◆ REQUIRED TASK: Collect every line in the items below that contains the word "above".

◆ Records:

Begin

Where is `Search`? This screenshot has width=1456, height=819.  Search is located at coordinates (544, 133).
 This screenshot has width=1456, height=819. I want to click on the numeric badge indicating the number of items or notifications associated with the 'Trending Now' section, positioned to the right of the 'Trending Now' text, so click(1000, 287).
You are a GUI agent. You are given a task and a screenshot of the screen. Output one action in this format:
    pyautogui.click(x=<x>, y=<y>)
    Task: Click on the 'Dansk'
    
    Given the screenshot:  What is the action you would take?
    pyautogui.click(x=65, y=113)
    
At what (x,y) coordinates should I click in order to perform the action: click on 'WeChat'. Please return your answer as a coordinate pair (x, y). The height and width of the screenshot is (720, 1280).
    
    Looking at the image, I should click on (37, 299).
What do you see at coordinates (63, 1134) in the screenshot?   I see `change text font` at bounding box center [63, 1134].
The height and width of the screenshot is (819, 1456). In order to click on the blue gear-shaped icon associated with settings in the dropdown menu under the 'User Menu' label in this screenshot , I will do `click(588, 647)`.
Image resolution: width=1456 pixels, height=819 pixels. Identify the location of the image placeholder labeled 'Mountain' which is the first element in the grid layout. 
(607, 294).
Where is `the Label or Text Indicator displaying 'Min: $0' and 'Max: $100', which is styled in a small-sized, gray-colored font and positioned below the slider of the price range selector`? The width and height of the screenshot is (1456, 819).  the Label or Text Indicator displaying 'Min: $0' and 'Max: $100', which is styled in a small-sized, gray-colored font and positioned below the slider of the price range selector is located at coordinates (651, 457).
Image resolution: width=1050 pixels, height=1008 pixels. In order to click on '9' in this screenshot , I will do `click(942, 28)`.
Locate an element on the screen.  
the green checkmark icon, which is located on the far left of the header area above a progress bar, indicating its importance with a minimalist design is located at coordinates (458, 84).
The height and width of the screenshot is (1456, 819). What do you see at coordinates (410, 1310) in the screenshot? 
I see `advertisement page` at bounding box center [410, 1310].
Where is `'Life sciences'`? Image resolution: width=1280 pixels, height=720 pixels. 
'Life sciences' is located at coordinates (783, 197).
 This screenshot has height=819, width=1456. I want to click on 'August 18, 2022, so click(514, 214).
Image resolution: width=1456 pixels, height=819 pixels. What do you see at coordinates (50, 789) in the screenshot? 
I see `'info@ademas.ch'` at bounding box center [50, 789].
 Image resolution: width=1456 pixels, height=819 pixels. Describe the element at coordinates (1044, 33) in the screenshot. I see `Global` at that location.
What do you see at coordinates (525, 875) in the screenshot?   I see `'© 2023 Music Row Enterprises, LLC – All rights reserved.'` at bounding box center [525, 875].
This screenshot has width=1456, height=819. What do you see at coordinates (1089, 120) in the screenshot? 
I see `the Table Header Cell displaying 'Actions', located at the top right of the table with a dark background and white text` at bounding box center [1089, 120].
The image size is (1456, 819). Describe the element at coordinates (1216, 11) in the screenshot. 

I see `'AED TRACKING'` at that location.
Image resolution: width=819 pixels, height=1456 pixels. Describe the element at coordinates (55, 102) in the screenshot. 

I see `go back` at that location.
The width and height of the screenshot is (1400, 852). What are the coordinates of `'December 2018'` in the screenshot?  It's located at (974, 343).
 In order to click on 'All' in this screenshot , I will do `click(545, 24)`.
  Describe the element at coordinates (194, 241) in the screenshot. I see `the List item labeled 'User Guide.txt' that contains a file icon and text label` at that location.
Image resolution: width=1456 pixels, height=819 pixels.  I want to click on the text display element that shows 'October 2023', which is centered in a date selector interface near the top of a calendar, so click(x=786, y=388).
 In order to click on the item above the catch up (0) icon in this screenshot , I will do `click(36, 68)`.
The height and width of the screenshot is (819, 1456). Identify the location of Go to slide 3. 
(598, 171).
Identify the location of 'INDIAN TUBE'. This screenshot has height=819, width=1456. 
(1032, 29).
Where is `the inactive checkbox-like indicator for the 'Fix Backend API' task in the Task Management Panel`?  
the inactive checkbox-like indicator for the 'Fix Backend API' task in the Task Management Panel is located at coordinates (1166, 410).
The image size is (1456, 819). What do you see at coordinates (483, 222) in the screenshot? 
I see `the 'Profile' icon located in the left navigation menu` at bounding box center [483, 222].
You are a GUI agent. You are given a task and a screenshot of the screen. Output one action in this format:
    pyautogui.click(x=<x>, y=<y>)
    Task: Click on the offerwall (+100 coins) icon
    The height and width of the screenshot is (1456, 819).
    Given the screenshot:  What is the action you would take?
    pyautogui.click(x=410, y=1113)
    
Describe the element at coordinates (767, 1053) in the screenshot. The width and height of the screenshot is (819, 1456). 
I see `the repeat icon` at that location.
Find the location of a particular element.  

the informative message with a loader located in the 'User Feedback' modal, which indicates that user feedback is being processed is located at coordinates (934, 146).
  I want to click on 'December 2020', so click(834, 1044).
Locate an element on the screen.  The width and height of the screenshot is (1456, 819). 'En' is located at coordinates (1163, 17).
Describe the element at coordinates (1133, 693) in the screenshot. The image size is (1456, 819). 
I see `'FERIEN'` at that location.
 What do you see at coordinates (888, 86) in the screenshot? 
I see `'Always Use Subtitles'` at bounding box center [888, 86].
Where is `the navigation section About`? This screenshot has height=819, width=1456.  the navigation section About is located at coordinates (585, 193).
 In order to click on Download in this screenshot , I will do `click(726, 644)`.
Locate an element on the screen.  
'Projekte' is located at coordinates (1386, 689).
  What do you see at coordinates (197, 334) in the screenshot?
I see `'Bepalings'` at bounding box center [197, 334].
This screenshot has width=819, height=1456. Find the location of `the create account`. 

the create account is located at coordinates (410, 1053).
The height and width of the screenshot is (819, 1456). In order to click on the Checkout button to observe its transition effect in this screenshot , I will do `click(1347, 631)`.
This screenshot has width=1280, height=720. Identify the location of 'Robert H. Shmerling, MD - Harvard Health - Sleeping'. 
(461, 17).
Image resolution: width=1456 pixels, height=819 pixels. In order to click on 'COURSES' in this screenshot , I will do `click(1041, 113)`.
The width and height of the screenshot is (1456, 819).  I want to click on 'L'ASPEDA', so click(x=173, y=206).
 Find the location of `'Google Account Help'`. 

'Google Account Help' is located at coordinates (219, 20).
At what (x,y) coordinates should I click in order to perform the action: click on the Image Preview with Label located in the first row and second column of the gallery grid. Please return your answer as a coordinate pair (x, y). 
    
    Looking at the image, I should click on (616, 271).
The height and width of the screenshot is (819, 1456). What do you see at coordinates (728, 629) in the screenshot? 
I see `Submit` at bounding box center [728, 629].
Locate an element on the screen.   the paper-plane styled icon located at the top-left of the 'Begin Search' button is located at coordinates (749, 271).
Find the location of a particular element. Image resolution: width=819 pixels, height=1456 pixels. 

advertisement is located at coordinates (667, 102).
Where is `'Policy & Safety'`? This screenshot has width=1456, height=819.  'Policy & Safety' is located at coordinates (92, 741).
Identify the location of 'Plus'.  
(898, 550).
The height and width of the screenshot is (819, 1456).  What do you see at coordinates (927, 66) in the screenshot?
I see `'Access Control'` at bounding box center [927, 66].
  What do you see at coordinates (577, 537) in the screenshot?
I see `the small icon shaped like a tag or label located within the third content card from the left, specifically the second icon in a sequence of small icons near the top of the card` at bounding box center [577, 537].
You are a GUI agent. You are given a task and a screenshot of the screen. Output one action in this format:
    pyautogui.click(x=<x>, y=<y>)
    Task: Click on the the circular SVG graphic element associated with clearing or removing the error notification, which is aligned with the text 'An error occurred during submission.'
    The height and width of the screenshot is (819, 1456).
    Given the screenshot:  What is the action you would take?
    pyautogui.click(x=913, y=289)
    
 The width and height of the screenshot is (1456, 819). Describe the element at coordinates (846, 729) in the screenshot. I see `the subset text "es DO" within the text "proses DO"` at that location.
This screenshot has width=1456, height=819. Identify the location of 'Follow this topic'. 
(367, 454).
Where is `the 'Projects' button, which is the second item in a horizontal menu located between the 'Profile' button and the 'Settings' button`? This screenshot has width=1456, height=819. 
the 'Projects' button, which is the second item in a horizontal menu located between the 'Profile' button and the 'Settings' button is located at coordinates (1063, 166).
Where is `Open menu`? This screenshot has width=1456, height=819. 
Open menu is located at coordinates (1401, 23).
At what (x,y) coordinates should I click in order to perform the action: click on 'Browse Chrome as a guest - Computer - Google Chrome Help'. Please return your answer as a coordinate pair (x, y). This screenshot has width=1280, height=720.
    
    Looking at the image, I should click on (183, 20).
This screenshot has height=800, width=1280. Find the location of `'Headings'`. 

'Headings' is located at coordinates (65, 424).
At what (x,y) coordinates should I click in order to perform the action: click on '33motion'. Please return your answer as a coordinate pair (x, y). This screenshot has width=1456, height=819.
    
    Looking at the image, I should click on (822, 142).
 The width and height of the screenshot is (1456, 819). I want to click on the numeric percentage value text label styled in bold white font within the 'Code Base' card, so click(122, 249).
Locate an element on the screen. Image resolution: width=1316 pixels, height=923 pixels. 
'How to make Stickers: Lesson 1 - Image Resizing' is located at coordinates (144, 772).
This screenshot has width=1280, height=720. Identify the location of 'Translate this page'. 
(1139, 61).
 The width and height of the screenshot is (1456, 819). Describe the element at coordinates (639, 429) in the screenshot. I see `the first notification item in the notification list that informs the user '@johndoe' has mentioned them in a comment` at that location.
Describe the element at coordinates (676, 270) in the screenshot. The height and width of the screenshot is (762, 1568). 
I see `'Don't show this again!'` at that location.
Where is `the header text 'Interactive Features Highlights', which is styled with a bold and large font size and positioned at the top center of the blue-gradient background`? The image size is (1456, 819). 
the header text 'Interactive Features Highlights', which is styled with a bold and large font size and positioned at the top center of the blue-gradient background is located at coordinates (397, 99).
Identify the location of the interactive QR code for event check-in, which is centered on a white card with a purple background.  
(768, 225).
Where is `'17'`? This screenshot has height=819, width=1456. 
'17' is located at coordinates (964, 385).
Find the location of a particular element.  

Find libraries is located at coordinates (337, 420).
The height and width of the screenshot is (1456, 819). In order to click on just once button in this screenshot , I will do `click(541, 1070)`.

End

◆ THE OUTPUT:
the green checkmark icon, which is located on the far left of the header area above a progress bar, indicating its importance with a minimalist design is located at coordinates (458, 84).
 In order to click on the item above the catch up (0) icon in this screenshot , I will do `click(36, 68)`.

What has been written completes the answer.